Home hospice care: What you should know

Proper planning can help home hospice bring peace.

Article published: October 16, 2023

In this article:

  • Home hospice care allows one to be in the comfort of one’s home, surrounded by loved ones, at the end of life
  • Planning ahead can prevent legal distractions from interfering with home hospice
  • At minimum, a basic estate plan should be in place before entering hospice, including a health care proxy and power of attorney

Thinking about end-of-life issues can be among the most difficult things to do. We can only imagine that we want to be surrounded by those we love and in the comfort of our home. Home hospice care can offer this medical care and comfort as well as emotional support for the patient and family.

To help ensure that home hospice provides the level of care you and your family seek, it’s important to prepare legal documents well ahead of time. 


Before we get into legal preparations for home hospice care, let’s learn more about why people need it. Home hospice provides medical care and other services for a person in the last phase of a serious illness and all in their own home.

Families may be able to spend more precious time with loved ones during home hospice and to be more directly involved in the caregiving than they would in a hospital.


There also may be greater freedom to incorporate the spiritual and emotional aspects of caregiving. A focus of home hospice is on palliative and not curative care, but that in no way means medical care is of less quality. Home hospice can involve an interdisciplinary team that may include physicians, nurses, physical therapy, home health aides as well as grief and religious counselors. Thus, family caregivers can have a team of support.


Medicare will pay for most home hospice services – not just physician, nursing, homemaker and spiritual services but also medical equipment for pain relief and pain management prescriptions.

To qualify for hospice, a doctor needs to certify that their patient is terminally ill and has a life expectancy of six months or less to live. After the initial six months, the patient can continue to receive hospice provided the hospice physician attests the terminal illness is ongoing.

Basic estate planning needed beforehand

However, there are important estate planning decisions that should be made before a patient enters hospice. This can include setting up a health care proxy and power of attorney. Here are some things to consider:

Because a person enters hospice care near the end of life, it’s possible that they could become incapacitated. In the event of incapacitation, someone (called a health care proxy) must be legally named to direct health care decisions. And having someone with a power of attorney who can take care of your finances, such as paying your bills, is important during this period. These are separate legal documents and you can name the same person for both roles or different people, but they will need to work together, so you get the care you need.

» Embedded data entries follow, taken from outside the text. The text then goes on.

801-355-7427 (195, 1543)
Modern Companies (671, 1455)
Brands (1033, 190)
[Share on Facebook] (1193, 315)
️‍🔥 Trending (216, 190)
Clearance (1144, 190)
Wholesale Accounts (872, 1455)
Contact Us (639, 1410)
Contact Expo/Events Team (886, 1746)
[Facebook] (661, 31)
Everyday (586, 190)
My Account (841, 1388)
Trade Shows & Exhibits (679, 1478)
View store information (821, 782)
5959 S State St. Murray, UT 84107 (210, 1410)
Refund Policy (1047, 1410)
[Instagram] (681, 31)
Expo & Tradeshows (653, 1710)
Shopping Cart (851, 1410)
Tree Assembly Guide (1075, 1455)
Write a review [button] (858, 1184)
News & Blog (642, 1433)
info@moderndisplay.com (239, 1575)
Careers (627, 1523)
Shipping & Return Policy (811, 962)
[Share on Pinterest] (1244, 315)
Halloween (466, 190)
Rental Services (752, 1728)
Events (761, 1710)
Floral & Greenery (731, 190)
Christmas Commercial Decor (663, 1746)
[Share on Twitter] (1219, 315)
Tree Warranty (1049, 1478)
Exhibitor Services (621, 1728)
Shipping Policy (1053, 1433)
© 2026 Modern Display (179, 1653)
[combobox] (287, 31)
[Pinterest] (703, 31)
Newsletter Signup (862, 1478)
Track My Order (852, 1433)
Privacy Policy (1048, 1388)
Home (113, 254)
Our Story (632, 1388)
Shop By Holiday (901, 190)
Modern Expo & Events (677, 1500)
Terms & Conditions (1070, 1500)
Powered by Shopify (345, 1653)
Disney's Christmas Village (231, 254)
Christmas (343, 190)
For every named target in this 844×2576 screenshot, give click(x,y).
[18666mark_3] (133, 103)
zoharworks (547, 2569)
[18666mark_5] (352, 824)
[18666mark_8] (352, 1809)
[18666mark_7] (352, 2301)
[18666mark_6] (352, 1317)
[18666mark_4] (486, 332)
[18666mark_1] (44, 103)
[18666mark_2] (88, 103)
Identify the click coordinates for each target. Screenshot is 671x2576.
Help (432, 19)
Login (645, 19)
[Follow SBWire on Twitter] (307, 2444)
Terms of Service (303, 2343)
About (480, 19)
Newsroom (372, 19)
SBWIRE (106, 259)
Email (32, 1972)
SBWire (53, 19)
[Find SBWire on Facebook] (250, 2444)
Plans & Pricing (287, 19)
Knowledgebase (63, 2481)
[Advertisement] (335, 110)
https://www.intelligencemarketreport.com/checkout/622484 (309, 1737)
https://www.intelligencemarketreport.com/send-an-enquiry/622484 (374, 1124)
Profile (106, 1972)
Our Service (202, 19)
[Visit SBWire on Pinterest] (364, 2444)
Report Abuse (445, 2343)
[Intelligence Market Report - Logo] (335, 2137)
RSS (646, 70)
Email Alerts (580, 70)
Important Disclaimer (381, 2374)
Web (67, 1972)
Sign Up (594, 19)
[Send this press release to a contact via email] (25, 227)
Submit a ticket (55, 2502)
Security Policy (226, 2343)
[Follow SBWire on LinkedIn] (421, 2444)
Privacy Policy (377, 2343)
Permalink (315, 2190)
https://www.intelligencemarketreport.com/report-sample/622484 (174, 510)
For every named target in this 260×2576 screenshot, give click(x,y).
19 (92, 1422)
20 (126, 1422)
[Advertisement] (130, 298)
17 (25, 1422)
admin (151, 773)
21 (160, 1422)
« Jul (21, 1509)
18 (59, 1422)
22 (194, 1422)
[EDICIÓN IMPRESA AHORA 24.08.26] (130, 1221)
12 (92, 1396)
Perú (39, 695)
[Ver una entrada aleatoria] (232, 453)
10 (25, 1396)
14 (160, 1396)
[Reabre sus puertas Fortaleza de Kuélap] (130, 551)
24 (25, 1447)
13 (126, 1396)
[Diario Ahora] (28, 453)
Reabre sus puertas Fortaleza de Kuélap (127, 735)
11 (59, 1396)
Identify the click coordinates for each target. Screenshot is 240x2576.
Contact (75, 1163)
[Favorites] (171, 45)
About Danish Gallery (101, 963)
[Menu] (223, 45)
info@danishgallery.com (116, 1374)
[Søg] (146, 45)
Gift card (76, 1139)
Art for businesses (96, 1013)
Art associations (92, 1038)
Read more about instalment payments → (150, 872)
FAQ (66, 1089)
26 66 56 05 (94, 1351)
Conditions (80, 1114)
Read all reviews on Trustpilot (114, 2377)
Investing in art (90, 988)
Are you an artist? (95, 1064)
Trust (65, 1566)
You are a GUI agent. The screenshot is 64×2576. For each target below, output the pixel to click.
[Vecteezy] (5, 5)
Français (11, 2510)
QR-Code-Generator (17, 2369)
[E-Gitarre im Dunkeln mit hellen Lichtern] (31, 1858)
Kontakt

The basics of estate planning, like having a power of attorney, a health care proxy and a will or a living trust all should be in place when someone enters hospice care.

- Erin Gilmore Smith, Director, Estate Planning


Beyond having a will or a living trust that specifies how your assets will be distributed when you pass, Smith says people should also consider creating a “living will.” A living will spells out if you want to be resuscitated and the kind of palliative care you prefer. Just as importantly, you can also specify your funeral arrangements, but be sure they are financially covered.

“It’s going to be an emotional time,” says Linda Campbell, Director, Financial Planning. “Many times, the caregivers are the spouses or the close relatives who also happen to be the beneficiaries,” Campbell says, adding, “It’s important to get estate-related, legal documents in order as much as you can beforehand.”

This means all documents, including insurance and retirement accounts, should be reviewed by a financial planner to help ensure they have the most up-to-date beneficiary information.

“If your loved ones understand your last wishes, everyone can focus on your last moments together,” says Smith.

Home hospice care may provide just the right medical and emotional care you and your loved ones want at the end of life. Planning for it with an estate planning attorney and a financial planner will help ensure your family is not distracted from what is most important during this time – being together.

The information regarding estate planning should not be construed as tax or legal advice and is for general informational purposes only.


Neither Edelman Financial Engines nor its affiliates offer tax or legal advice. Interested parties are strongly encouraged to seek advice from your qualified tax and/or legal professionals to help determine the best options for your particular circumstances.